§ TASK PROMPT
Write out the listing below verbatim, keeping every line in its original order and form.

§ EXERCISE INPUTS
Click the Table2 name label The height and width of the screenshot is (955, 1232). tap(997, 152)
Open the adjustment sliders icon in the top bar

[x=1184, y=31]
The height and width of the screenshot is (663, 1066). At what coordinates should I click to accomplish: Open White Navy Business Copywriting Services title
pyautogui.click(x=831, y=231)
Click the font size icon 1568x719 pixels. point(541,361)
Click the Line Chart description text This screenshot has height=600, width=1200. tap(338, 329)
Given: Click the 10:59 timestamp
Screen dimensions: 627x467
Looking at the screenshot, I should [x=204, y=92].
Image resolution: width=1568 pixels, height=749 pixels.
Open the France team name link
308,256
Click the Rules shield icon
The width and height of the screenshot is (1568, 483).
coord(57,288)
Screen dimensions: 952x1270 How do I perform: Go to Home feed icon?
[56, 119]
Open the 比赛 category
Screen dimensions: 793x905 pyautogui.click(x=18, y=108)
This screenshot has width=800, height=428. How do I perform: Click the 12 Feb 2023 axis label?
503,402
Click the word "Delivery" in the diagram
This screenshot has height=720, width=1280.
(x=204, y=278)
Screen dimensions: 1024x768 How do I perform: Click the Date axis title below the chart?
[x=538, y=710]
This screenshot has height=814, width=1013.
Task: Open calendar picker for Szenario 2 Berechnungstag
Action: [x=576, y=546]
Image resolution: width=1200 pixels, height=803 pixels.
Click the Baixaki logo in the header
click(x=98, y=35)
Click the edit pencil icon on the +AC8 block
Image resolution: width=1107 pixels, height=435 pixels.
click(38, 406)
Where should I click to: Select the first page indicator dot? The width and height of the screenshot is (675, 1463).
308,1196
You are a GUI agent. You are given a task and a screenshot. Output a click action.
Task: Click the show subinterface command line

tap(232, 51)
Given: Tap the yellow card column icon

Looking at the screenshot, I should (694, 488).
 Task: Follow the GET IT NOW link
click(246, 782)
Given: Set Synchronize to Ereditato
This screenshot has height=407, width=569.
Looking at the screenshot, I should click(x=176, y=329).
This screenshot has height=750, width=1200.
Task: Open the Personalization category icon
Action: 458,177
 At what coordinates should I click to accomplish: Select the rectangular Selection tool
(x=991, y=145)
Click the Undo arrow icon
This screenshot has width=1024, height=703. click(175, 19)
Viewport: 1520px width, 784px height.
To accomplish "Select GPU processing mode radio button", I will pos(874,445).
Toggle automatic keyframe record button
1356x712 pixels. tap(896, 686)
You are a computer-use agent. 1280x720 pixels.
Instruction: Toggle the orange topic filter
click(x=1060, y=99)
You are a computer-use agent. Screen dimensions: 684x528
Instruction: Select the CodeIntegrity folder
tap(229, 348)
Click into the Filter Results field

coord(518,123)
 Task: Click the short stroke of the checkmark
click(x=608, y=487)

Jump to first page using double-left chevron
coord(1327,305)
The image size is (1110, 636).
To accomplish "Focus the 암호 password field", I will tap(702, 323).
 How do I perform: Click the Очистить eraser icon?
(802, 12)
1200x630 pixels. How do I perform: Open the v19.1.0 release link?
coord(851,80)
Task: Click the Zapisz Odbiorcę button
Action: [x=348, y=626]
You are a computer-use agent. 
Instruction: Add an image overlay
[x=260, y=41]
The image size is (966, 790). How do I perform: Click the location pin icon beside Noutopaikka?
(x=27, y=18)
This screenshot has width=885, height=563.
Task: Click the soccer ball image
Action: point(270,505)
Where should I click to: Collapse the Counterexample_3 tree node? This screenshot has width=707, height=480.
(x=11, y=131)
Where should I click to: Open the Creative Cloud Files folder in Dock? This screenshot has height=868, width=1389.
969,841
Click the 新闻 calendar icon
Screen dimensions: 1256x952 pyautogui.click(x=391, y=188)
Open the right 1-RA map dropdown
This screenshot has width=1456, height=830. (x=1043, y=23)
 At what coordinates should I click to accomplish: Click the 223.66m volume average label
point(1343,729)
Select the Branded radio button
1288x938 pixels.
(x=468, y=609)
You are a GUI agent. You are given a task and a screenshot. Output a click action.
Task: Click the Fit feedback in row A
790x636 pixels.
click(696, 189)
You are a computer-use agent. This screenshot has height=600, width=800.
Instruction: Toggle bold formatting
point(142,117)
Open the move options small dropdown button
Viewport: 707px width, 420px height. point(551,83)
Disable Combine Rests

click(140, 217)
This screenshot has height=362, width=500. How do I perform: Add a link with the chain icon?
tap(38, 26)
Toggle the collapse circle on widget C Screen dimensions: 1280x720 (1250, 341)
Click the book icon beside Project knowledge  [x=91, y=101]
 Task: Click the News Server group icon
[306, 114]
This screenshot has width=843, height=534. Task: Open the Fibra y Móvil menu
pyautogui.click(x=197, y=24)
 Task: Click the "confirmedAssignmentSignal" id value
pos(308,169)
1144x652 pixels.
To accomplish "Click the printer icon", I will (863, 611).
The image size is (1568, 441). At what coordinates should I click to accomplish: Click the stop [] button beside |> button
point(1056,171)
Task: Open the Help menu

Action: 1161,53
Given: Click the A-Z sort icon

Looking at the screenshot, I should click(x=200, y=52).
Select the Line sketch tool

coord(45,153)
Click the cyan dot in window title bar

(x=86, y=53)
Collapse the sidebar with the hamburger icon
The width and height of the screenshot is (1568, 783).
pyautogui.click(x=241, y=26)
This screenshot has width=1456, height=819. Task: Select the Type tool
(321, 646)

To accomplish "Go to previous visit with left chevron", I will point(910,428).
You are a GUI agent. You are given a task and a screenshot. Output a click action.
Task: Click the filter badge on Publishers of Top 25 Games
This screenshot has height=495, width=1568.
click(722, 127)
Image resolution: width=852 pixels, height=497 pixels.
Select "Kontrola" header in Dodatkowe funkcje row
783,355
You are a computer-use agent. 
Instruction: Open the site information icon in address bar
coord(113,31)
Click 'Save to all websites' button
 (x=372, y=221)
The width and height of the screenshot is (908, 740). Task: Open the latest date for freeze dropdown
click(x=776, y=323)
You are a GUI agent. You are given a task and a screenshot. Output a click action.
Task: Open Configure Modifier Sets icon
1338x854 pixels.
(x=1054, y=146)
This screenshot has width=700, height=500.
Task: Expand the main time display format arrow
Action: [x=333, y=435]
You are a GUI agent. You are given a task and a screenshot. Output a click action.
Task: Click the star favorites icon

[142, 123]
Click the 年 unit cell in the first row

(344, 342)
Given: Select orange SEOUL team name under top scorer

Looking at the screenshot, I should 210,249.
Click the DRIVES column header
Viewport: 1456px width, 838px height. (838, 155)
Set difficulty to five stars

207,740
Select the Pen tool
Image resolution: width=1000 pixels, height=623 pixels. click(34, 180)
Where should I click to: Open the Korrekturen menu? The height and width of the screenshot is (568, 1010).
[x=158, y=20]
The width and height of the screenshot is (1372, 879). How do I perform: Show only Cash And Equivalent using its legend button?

§ TASK SOLUTION
Click the Table2 name label The height and width of the screenshot is (955, 1232). tap(997, 152)
Open the adjustment sliders icon in the top bar

[x=1184, y=31]
The height and width of the screenshot is (663, 1066). At what coordinates should I click to accomplish: Open White Navy Business Copywriting Services title
pyautogui.click(x=831, y=231)
Click the font size icon 1568x719 pixels. point(541,361)
Click the Line Chart description text This screenshot has height=600, width=1200. tap(338, 329)
Given: Click the 10:59 timestamp
Screen dimensions: 627x467
Looking at the screenshot, I should [x=204, y=92].
Image resolution: width=1568 pixels, height=749 pixels.
Open the France team name link
308,256
Click the Rules shield icon
The width and height of the screenshot is (1568, 483).
coord(57,288)
Screen dimensions: 952x1270 How do I perform: Go to Home feed icon?
[56, 119]
Open the 比赛 category
Screen dimensions: 793x905 pyautogui.click(x=18, y=108)
This screenshot has width=800, height=428. How do I perform: Click the 12 Feb 2023 axis label?
503,402
Click the word "Delivery" in the diagram
This screenshot has height=720, width=1280.
(x=204, y=278)
Screen dimensions: 1024x768 How do I perform: Click the Date axis title below the chart?
[x=538, y=710]
This screenshot has height=814, width=1013.
Task: Open calendar picker for Szenario 2 Berechnungstag
Action: [x=576, y=546]
Image resolution: width=1200 pixels, height=803 pixels.
Click the Baixaki logo in the header
click(x=98, y=35)
Click the edit pencil icon on the +AC8 block
Image resolution: width=1107 pixels, height=435 pixels.
click(38, 406)
Where should I click to: Select the first page indicator dot? The width and height of the screenshot is (675, 1463).
308,1196
You are a GUI agent. You are given a task and a screenshot. Output a click action.
Task: Click the show subinterface command line

tap(232, 51)
Given: Tap the yellow card column icon

Looking at the screenshot, I should (694, 488).
 Task: Follow the GET IT NOW link
click(246, 782)
Given: Set Synchronize to Ereditato
This screenshot has height=407, width=569.
Looking at the screenshot, I should click(x=176, y=329).
This screenshot has height=750, width=1200.
Task: Open the Personalization category icon
Action: 458,177
 At what coordinates should I click to accomplish: Select the rectangular Selection tool
(x=991, y=145)
Click the Undo arrow icon
This screenshot has width=1024, height=703. click(175, 19)
Viewport: 1520px width, 784px height.
To accomplish "Select GPU processing mode radio button", I will pos(874,445).
Toggle automatic keyframe record button
1356x712 pixels. tap(896, 686)
You are a computer-use agent. 1280x720 pixels.
Instruction: Toggle the orange topic filter
click(x=1060, y=99)
You are a computer-use agent. Screen dimensions: 684x528
Instruction: Select the CodeIntegrity folder
tap(229, 348)
Click into the Filter Results field

coord(518,123)
 Task: Click the short stroke of the checkmark
click(x=608, y=487)

Jump to first page using double-left chevron
coord(1327,305)
The image size is (1110, 636).
To accomplish "Focus the 암호 password field", I will tap(702, 323).
 How do I perform: Click the Очистить eraser icon?
(802, 12)
1200x630 pixels. How do I perform: Open the v19.1.0 release link?
coord(851,80)
Task: Click the Zapisz Odbiorcę button
Action: [x=348, y=626]
You are a computer-use agent. 
Instruction: Add an image overlay
[x=260, y=41]
The image size is (966, 790). How do I perform: Click the location pin icon beside Noutopaikka?
(x=27, y=18)
This screenshot has width=885, height=563.
Task: Click the soccer ball image
Action: point(270,505)
Where should I click to: Collapse the Counterexample_3 tree node? This screenshot has width=707, height=480.
(x=11, y=131)
Where should I click to: Open the Creative Cloud Files folder in Dock? This screenshot has height=868, width=1389.
969,841
Click the 新闻 calendar icon
Screen dimensions: 1256x952 pyautogui.click(x=391, y=188)
Open the right 1-RA map dropdown
This screenshot has width=1456, height=830. (x=1043, y=23)
 At what coordinates should I click to accomplish: Click the 223.66m volume average label
point(1343,729)
Select the Branded radio button
1288x938 pixels.
(x=468, y=609)
You are a GUI agent. You are given a task and a screenshot. Output a click action.
Task: Click the Fit feedback in row A
790x636 pixels.
click(696, 189)
You are a computer-use agent. This screenshot has height=600, width=800.
Instruction: Toggle bold formatting
point(142,117)
Open the move options small dropdown button
Viewport: 707px width, 420px height. point(551,83)
Disable Combine Rests

click(140, 217)
This screenshot has height=362, width=500. How do I perform: Add a link with the chain icon?
tap(38, 26)
Toggle the collapse circle on widget C Screen dimensions: 1280x720 (1250, 341)
Click the book icon beside Project knowledge  [x=91, y=101]
 Task: Click the News Server group icon
[306, 114]
This screenshot has width=843, height=534. Task: Open the Fibra y Móvil menu
pyautogui.click(x=197, y=24)
 Task: Click the "confirmedAssignmentSignal" id value
pos(308,169)
1144x652 pixels.
To accomplish "Click the printer icon", I will (863, 611).
The image size is (1568, 441). At what coordinates should I click to accomplish: Click the stop [] button beside |> button
point(1056,171)
Task: Open the Help menu

Action: 1161,53
Given: Click the A-Z sort icon

Looking at the screenshot, I should click(x=200, y=52).
Select the Line sketch tool

coord(45,153)
Click the cyan dot in window title bar

(x=86, y=53)
Collapse the sidebar with the hamburger icon
The width and height of the screenshot is (1568, 783).
pyautogui.click(x=241, y=26)
This screenshot has width=1456, height=819. Task: Select the Type tool
(321, 646)

To accomplish "Go to previous visit with left chevron", I will point(910,428).
You are a GUI agent. You are given a task and a screenshot. Output a click action.
Task: Click the filter badge on Publishers of Top 25 Games
This screenshot has height=495, width=1568.
click(722, 127)
Image resolution: width=852 pixels, height=497 pixels.
Select "Kontrola" header in Dodatkowe funkcje row
783,355
You are a computer-use agent. 
Instruction: Open the site information icon in address bar
coord(113,31)
Click 'Save to all websites' button
 (x=372, y=221)
The width and height of the screenshot is (908, 740). Task: Open the latest date for freeze dropdown
click(x=776, y=323)
You are a GUI agent. You are given a task and a screenshot. Output a click action.
Task: Open Configure Modifier Sets icon
1338x854 pixels.
(x=1054, y=146)
This screenshot has width=700, height=500.
Task: Expand the main time display format arrow
Action: [x=333, y=435]
You are a GUI agent. You are given a task and a screenshot. Output a click action.
Task: Click the star favorites icon

[142, 123]
Click the 年 unit cell in the first row

(344, 342)
Given: Select orange SEOUL team name under top scorer

Looking at the screenshot, I should 210,249.
Click the DRIVES column header
Viewport: 1456px width, 838px height. (838, 155)
Set difficulty to five stars

207,740
Select the Pen tool
Image resolution: width=1000 pixels, height=623 pixels. click(34, 180)
Where should I click to: Open the Korrekturen menu? The height and width of the screenshot is (568, 1010).
[x=158, y=20]
The width and height of the screenshot is (1372, 879). How do I perform: Show only Cash And Equivalent using its legend button?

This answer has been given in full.